> _Exercise inputs_:
——
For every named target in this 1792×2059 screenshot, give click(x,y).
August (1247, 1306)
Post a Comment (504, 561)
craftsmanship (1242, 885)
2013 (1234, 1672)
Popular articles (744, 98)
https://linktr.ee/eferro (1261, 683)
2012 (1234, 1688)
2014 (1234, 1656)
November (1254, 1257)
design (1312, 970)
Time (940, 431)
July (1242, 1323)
——
> _What the exercise asks_: Each record above is to be reproduced word for word.

> _Reply to the exercise_:
For every named target in this 1792×2059 screenshot, give click(x,y).
August (1247, 1306)
Post a Comment (504, 561)
craftsmanship (1242, 885)
2013 (1234, 1672)
Popular articles (744, 98)
https://linktr.ee/eferro (1261, 683)
2012 (1234, 1688)
2014 (1234, 1656)
November (1254, 1257)
design (1312, 970)
Time (940, 431)
July (1242, 1323)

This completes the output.